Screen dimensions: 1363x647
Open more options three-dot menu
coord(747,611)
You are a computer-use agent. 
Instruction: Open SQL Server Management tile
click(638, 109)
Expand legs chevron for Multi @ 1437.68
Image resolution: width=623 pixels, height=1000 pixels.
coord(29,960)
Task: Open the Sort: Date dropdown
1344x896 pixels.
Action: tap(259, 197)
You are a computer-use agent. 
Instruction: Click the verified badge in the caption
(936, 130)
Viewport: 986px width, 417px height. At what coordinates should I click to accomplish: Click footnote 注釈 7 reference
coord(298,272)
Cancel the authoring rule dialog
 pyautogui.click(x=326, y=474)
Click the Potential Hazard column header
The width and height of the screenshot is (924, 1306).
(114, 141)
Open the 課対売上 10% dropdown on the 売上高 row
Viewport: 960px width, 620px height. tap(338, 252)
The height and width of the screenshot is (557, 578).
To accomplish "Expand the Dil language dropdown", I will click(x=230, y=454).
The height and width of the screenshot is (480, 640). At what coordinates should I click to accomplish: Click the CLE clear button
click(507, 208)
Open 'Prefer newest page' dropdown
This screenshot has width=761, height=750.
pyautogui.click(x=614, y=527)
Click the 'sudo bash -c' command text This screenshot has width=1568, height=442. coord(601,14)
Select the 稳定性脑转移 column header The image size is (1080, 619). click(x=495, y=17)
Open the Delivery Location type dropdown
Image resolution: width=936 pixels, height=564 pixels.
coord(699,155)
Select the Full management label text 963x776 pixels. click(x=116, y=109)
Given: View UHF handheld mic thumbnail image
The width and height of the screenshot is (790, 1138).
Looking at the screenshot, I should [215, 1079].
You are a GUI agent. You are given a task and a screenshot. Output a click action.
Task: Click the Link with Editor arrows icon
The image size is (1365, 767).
---+---
:: WORK ORDER ::
Reproduce all of the entries above verbatim.

:: TASK OUTPUT ::
Screen dimensions: 1363x647
Open more options three-dot menu
coord(747,611)
You are a computer-use agent. 
Instruction: Open SQL Server Management tile
click(638, 109)
Expand legs chevron for Multi @ 1437.68
Image resolution: width=623 pixels, height=1000 pixels.
coord(29,960)
Task: Open the Sort: Date dropdown
1344x896 pixels.
Action: tap(259, 197)
You are a computer-use agent. 
Instruction: Click the verified badge in the caption
(936, 130)
Viewport: 986px width, 417px height. At what coordinates should I click to accomplish: Click footnote 注釈 7 reference
coord(298,272)
Cancel the authoring rule dialog
 pyautogui.click(x=326, y=474)
Click the Potential Hazard column header
The width and height of the screenshot is (924, 1306).
(114, 141)
Open the 課対売上 10% dropdown on the 売上高 row
Viewport: 960px width, 620px height. tap(338, 252)
The height and width of the screenshot is (557, 578).
To accomplish "Expand the Dil language dropdown", I will click(x=230, y=454).
The height and width of the screenshot is (480, 640). At what coordinates should I click to accomplish: Click the CLE clear button
click(507, 208)
Open 'Prefer newest page' dropdown
This screenshot has width=761, height=750.
pyautogui.click(x=614, y=527)
Click the 'sudo bash -c' command text This screenshot has width=1568, height=442. coord(601,14)
Select the 稳定性脑转移 column header The image size is (1080, 619). click(x=495, y=17)
Open the Delivery Location type dropdown
Image resolution: width=936 pixels, height=564 pixels.
coord(699,155)
Select the Full management label text 963x776 pixels. click(x=116, y=109)
Given: View UHF handheld mic thumbnail image
The width and height of the screenshot is (790, 1138).
Looking at the screenshot, I should [215, 1079].
You are a GUI agent. You are given a task and a screenshot. Output a click action.
Task: Click the Link with Editor arrows icon
The image size is (1365, 767).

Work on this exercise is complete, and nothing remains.